I hope so too, and I just added it myself, actually. I really don't know as we need Batman as a franchise (sorry, Grant) and I seem to remember an initiative from before to pare down the glut of only-thinly-related-to-the-core-book Batman titles not so long ago, but I'd be perfectly happy if all them were allowed such an individual voice as this one :).

Diana Kingston-Gabai said...

Just goes to show you how far a simple breath of fresh air can go in a very, very stale genre. :)

I think Rucka might have been building towards eventually making Batwoman and the Question an official "crimefighting duo", which certainly would've been a dynamic worth exploring...

Given that neither of us are reading any other Batman books, I'd say that sums it up nicely. :)

The only caveat is that it all depends on whether Williams can keep the book on the same level as Rucka did - the character isn't nearly established enough yet to survive a real drop in story quality.

Kazekage said...

→ **Exercise goal**:
Reproduce the comment thread above, on the Batwoman series, word for word and in full.

→ **Material provided**:
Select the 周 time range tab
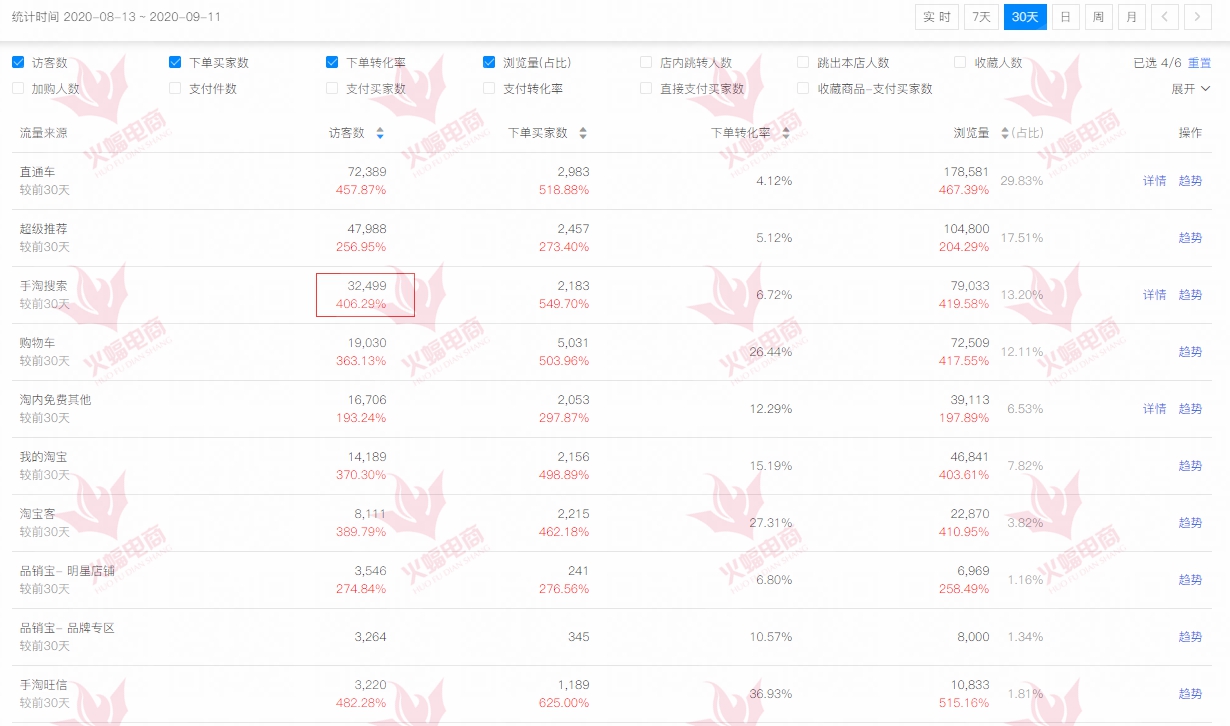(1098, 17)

→ **Exercise answer**:
I hope so too, and I just added it myself, actually. I really don't know as we need Batman as a franchise (sorry, Grant) and I seem to remember an initiative from before to pare down the glut of only-thinly-related-to-the-core-book Batman titles not so long ago, but I'd be perfectly happy if all them were allowed such an individual voice as this one :).

Diana Kingston-Gabai said...

Just goes to show you how far a simple breath of fresh air can go in a very, very stale genre. :)

I think Rucka might have been building towards eventually making Batwoman and the Question an official "crimefighting duo", which certainly would've been a dynamic worth exploring...

Given that neither of us are reading any other Batman books, I'd say that sums it up nicely. :)

The only caveat is that it all depends on whether Williams can keep the book on the same level as Rucka did - the character isn't nearly established enough yet to survive a real drop in story quality.

Kazekage said...